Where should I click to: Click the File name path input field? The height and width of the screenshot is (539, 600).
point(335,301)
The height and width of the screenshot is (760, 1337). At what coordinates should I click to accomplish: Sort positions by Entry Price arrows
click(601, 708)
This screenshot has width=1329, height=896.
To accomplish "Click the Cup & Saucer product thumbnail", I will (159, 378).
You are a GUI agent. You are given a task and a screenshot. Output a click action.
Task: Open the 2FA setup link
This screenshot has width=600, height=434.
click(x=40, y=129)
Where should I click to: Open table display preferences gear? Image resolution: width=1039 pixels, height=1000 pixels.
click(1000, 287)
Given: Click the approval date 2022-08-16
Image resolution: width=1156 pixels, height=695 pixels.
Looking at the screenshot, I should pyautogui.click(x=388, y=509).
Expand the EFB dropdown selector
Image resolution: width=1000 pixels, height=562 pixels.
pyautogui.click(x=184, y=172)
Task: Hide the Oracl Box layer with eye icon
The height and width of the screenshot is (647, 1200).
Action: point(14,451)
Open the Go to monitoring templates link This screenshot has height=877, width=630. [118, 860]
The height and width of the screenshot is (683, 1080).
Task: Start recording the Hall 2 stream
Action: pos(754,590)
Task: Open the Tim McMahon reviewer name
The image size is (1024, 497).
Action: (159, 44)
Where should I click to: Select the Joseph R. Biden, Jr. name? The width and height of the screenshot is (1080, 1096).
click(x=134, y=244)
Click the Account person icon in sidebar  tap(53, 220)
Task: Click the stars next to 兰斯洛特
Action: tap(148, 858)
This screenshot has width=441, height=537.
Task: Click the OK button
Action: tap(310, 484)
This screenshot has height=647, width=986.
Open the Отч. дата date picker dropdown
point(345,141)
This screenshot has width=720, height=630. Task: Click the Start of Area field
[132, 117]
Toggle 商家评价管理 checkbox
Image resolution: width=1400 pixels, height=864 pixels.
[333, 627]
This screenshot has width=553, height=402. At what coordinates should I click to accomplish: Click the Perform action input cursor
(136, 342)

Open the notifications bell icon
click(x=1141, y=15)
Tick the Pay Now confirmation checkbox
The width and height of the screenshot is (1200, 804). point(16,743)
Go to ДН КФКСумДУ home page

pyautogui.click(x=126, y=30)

= = = = = = =

▶ WHAT THIS TASK INVOLVES:
An exact retyping of the lines from the one with "This screenshot has height=647, width=986." to the end of the material above, with both ends included and nothing added, is the required answer.

▶ EXERCISE ANSWER:
This screenshot has height=647, width=986.
Open the Отч. дата date picker dropdown
point(345,141)
This screenshot has width=720, height=630. Task: Click the Start of Area field
[132, 117]
Toggle 商家评价管理 checkbox
Image resolution: width=1400 pixels, height=864 pixels.
[333, 627]
This screenshot has width=553, height=402. At what coordinates should I click to accomplish: Click the Perform action input cursor
(136, 342)

Open the notifications bell icon
click(x=1141, y=15)
Tick the Pay Now confirmation checkbox
The width and height of the screenshot is (1200, 804). point(16,743)
Go to ДН КФКСумДУ home page

pyautogui.click(x=126, y=30)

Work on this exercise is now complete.